Two IEEE societies are helping wireless-communications and software engineers demonstrate their skill and proficiency in the workplace with two new certification programs and improvements to an existing one.
All three programs are vendor-neutral and transnational in scope. Each one consists of a variety of self-study aids such as reference books, practice tests, and online courses to assist in exam preparation. Those who are interested in becoming IEEE-certified study at their own pace and then complete a two-part process to be able to sit for the exam, which is administered through Prometric, a global provider of test and assessment services.
All candidates must complete an application form. The application process verifies that the applicant has met the criteria and qualifies to take the exam. Once approved, applicants receive a letter that contains a candidate identification number, which allows them to register via Prometric’s Web site and choose a location and date convenient for them to take the exam. Prometric’s 500-plus testing centers are located in more than 70 countries.

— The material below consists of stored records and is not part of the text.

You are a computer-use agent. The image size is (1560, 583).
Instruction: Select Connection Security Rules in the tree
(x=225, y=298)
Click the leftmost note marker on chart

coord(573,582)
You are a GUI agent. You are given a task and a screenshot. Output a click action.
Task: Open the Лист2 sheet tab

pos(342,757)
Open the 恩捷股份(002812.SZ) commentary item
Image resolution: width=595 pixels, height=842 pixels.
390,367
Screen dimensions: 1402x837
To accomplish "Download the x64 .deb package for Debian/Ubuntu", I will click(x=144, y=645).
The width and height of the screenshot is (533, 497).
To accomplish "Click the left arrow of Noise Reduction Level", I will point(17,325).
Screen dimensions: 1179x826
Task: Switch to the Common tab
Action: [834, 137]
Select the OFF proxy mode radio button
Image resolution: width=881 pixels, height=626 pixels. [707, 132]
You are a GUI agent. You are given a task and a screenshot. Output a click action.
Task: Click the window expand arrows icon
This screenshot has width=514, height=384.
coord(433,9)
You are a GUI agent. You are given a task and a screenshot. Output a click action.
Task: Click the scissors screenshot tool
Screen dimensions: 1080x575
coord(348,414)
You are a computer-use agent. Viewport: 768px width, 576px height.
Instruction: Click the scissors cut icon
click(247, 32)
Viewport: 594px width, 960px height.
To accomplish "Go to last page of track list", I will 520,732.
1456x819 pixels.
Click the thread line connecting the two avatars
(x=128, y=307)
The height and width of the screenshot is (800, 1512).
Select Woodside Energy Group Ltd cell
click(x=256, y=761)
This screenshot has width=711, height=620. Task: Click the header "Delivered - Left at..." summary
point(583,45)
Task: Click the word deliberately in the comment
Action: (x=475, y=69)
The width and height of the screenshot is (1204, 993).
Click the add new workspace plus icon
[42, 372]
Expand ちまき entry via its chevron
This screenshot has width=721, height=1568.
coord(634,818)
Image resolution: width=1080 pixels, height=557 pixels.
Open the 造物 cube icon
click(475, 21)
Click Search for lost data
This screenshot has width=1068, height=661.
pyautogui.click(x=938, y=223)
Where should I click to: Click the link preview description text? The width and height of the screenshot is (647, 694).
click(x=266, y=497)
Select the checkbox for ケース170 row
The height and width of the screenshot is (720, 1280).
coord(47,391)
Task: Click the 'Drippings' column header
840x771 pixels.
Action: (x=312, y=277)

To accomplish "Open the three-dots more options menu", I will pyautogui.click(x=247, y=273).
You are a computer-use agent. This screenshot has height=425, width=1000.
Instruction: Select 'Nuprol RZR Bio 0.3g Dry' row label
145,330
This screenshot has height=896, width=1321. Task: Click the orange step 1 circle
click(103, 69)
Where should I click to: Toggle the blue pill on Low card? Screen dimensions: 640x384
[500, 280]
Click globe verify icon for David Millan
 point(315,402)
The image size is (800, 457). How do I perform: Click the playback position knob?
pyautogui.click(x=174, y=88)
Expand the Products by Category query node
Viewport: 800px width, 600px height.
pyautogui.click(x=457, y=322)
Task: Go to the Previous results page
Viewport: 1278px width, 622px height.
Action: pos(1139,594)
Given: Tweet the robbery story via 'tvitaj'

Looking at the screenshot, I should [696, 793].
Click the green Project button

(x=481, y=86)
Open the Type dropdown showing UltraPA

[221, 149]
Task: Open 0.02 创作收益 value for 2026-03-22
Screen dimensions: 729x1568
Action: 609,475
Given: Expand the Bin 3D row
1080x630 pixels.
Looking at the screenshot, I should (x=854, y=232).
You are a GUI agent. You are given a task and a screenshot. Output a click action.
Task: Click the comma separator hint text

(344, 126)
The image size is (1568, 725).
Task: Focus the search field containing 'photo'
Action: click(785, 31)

Candidates sit at a computer terminal to take the exam and have up to four hours to complete it. The wireless exam poses 165 questions; the two software exams consist of 180 questions each.
GROWING DEMAND Rapid growth in wireless communications has created a need for communications professionals. But what must they know? A standard baseline of knowledge—or a test to certify a communication expert’s practical knowledge—did not exist until March, when the IEEE Communications Society launched its Wireless Communication Engineering Technologies (WCET) certification program. It’s aimed at engineers who already hold a bachelor’s degree from an accredited institution and have about three years of experience.
More than 100 industry experts from different wireless industry sectors helped develop the program and the exam that goes with it. Areas the exam covers include radio-frequency engineering, propagation, and antennas; access technologies; network and service architecture; network management and security; facilities infrastructure; licensing agreements; industry standards and policies; and government regulations. The Communications Society developed a handbook to help candidates understand eligibility requirements, as well as how to apply, study, and take the exam. Visit http://www.comsoc.org/bin/wcet/request1.html to request a free copy. Next month, a book and two practice exams will be available for sale to assist with preparation for the exam, the society says.
“We anticipate that the WCET certification program will become the standard that organizations will use to develop curricula for wireless communications training,” says IEEE Member Rolf Frantz, the program’s industry relations manager and a communications industry veteran.
The first testing period is between 22 September and 10 October, with the next period slated for March. The cost of the exam is US $450 for IEEE members and $500 for non-members. To learn more about WCET certification and application deadlines, visit http://www.ieee-wcet.org.
SOFTWARE TESTS Similarly, it was desirable to have an industry-wide yardstick to measure the skills of those entering the software field. The IEEE Computer Society plans to roll out its IEEE Certified Software Development Associate (CSDA) program on 12 May during the society’s annual meeting in Las Vegas.
The CSDA program is targeted at students in their final year of study for a bachelor’s or equivalent degree in a computing-related field, and to software developers and engineers who are within three years of having graduated with a four-year degree in computer science or software engineering. CSDA certification is based on the Computer Society’s The Guide to Software Engineering Body of Knowledge (SWEBOK) and Software Engineering 2004: Curriculum Guidelines for Undergraduate Degree Programs in Software Engineering. The guidelines can be downloaded at http://www.computer.org.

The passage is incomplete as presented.